Clear all KernelProfiler records.

taichi.profiler.clear_scoped_profiler_info()#

Clear profiler’s records about time elapsed on the host tasks.

Call function imports from C++ : _ti_core.clear_profile_info()

taichi.profiler.collect_kernel_profiler_metrics(metric_list=default_cupti_metrics)#

Set temporary metrics that will be collected by the CUPTI toolkit within this context.

Parameters:

metric_list (list) – a list of CuptiMetric() instances, default value: default_cupti_metrics.

Example:

>>> import taichi as ti

>>> ti.init(kernel_profiler=True, arch=ti.cuda)
>>> ti.profiler.set_kernel_profiler_toolkit('cupti')
>>> num_elements = 128*1024*1024

>>> x = ti.field(ti.f32, shape=num_elements)
>>> y = ti.field(ti.f32, shape=())
>>> y[None] = 0

>>> @ti.kernel
>>> def reduction():
>>>     for i in x:
>>>         y[None] += x[i]

>>> # In the case of not parameter, Taichi will print its pre-defined metrics list
>>> ti.profiler.get_predefined_cupti_metrics()
>>> # get Taichi pre-defined metrics
>>> profiling_metrics = ti.profiler.get_predefined_cupti_metrics('device_utilization')

>>> global_op_atom = ti.profiler.CuptiMetric(
>>>     name='l1tex__t_set_accesses_pipe_lsu_mem_global_op_atom.sum',
>>>     header=' global.atom ',
>>>     format='    {:8.0f} ')
>>> # add user defined metrics
>>> profiling_metrics += [global_op_atom]

>>> # metrics setting is temporary, and will be clear when exit from this context.
>>> with ti.profiler.collect_kernel_profiler_metrics(profiling_metrics):
>>>     for i in range(16):
>>>         reduction()
>>>     ti.profiler.print_kernel_profiler_info('trace')

Note

The configuration of the metric_list will be clear when exit from this context.
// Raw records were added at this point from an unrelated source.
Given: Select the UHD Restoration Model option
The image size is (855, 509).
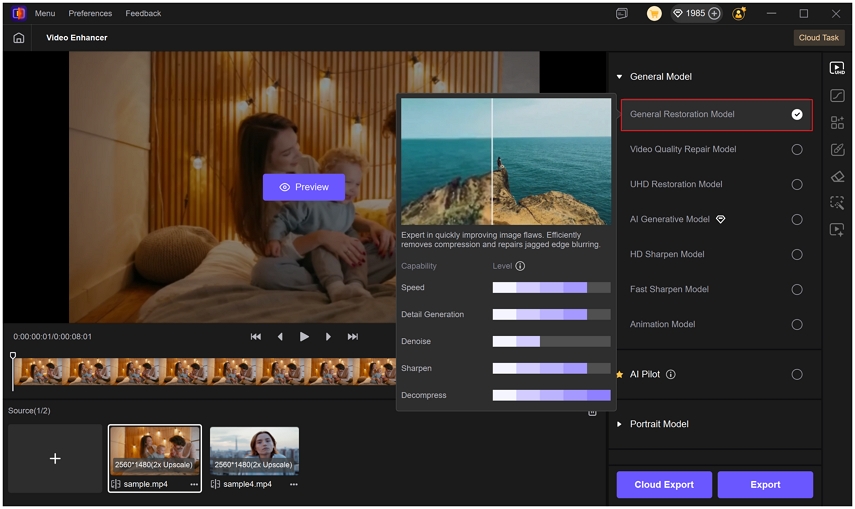Looking at the screenshot, I should coord(797,184).
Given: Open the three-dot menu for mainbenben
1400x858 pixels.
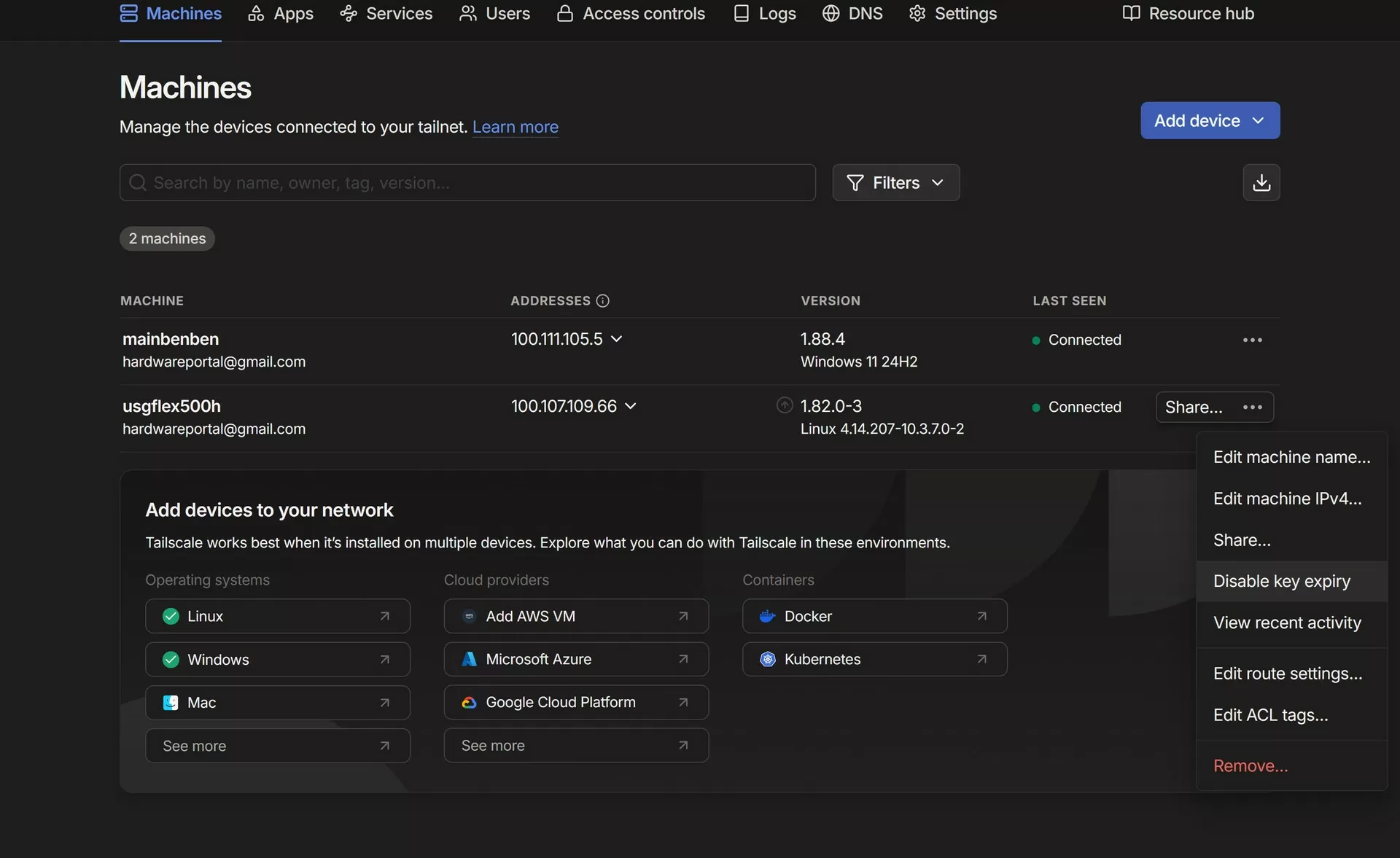Looking at the screenshot, I should (x=1252, y=340).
taichi.profiler.get_kernel_profiler_total_time()#

Get elapsed time of all kernels recorded in KernelProfiler.

Returns:

total time in second.

Return type:

time (float)

taichi.profiler.get_predefined_cupti_metrics(name='')#

Returns the specified cupti metric.

Accepted arguments are ‘global_access’, ‘shared_access’, ‘atomic_access’, ‘cache_hit_rate’, ‘device_utilization’.

Parameters:

name (str) – cupti metri name.

taichi.profiler.print_kernel_profiler_info(mode='count')#

Print the profiling results of Taichi kernels.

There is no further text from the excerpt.